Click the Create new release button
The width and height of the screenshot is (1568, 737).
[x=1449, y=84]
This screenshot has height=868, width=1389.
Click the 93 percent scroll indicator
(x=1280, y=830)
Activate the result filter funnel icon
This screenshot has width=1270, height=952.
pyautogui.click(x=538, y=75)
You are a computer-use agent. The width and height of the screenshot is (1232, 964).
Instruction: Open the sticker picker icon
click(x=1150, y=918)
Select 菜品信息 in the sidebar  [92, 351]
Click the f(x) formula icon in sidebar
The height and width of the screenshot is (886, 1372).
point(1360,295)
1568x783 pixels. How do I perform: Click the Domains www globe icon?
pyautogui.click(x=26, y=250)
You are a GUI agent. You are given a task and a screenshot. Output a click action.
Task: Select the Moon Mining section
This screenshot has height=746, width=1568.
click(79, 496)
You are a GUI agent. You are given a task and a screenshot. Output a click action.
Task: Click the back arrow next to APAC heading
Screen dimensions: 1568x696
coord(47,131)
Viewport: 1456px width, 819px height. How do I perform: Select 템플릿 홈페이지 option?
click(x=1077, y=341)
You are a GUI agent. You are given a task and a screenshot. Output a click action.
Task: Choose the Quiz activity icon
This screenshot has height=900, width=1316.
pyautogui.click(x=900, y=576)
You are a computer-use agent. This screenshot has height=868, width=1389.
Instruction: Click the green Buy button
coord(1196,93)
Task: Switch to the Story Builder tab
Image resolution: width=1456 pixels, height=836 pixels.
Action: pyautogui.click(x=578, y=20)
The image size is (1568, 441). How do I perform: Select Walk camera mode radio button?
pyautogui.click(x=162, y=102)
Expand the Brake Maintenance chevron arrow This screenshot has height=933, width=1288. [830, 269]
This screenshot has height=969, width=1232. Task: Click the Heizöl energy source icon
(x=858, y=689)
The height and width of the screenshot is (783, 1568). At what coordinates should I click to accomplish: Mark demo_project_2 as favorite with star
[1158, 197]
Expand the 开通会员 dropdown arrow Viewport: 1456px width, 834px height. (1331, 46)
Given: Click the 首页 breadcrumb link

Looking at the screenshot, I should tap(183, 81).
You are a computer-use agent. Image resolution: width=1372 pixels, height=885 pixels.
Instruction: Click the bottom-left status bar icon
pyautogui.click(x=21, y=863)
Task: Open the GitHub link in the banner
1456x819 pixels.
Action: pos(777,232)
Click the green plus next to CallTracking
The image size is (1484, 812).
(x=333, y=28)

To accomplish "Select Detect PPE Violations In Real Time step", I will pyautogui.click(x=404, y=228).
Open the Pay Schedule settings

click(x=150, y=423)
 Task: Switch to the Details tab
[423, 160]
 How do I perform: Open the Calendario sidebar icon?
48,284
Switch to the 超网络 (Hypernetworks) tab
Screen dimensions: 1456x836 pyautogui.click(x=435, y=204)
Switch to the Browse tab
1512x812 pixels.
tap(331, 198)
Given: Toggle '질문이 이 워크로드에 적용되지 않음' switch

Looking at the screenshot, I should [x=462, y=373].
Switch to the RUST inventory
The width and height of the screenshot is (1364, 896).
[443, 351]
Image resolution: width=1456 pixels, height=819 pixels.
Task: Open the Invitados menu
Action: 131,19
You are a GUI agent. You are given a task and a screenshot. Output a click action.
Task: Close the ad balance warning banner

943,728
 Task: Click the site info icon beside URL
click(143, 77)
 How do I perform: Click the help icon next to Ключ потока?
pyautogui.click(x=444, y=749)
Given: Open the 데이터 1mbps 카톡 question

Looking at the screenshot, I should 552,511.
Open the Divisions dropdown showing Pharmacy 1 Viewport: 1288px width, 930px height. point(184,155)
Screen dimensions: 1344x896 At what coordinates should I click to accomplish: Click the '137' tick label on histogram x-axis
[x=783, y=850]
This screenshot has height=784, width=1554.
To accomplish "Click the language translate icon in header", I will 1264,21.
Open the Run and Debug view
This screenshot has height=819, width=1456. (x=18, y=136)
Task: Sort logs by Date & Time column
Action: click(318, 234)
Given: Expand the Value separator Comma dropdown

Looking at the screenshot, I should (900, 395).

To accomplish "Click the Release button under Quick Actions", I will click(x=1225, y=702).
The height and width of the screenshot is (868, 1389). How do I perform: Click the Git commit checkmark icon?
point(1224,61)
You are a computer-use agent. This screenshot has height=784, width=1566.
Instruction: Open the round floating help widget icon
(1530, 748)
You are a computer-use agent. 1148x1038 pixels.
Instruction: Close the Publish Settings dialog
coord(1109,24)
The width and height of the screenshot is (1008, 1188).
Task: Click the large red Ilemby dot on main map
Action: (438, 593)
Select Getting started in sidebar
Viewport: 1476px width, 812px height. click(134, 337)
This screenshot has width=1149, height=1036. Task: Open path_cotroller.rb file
********
◆ Exercise details
What you return should be exactly the lines above, starting at the one with "Viewport: 1456px width, 819px" and ending at the one with "Task: Open the GitHub link in the banner", and nothing else.

◆ Written reply
Viewport: 1456px width, 819px height. How do I perform: Select 템플릿 홈페이지 option?
click(x=1077, y=341)
You are a GUI agent. You are given a task and a screenshot. Output a click action.
Task: Choose the Quiz activity icon
This screenshot has height=900, width=1316.
pyautogui.click(x=900, y=576)
You are a computer-use agent. This screenshot has height=868, width=1389.
Instruction: Click the green Buy button
coord(1196,93)
Task: Switch to the Story Builder tab
Image resolution: width=1456 pixels, height=836 pixels.
Action: pyautogui.click(x=578, y=20)
The image size is (1568, 441). How do I perform: Select Walk camera mode radio button?
pyautogui.click(x=162, y=102)
Expand the Brake Maintenance chevron arrow This screenshot has height=933, width=1288. [830, 269]
This screenshot has height=969, width=1232. Task: Click the Heizöl energy source icon
(x=858, y=689)
The height and width of the screenshot is (783, 1568). At what coordinates should I click to accomplish: Mark demo_project_2 as favorite with star
[1158, 197]
Expand the 开通会员 dropdown arrow Viewport: 1456px width, 834px height. (1331, 46)
Given: Click the 首页 breadcrumb link

Looking at the screenshot, I should tap(183, 81).
You are a computer-use agent. Image resolution: width=1372 pixels, height=885 pixels.
Instruction: Click the bottom-left status bar icon
pyautogui.click(x=21, y=863)
Task: Open the GitHub link in the banner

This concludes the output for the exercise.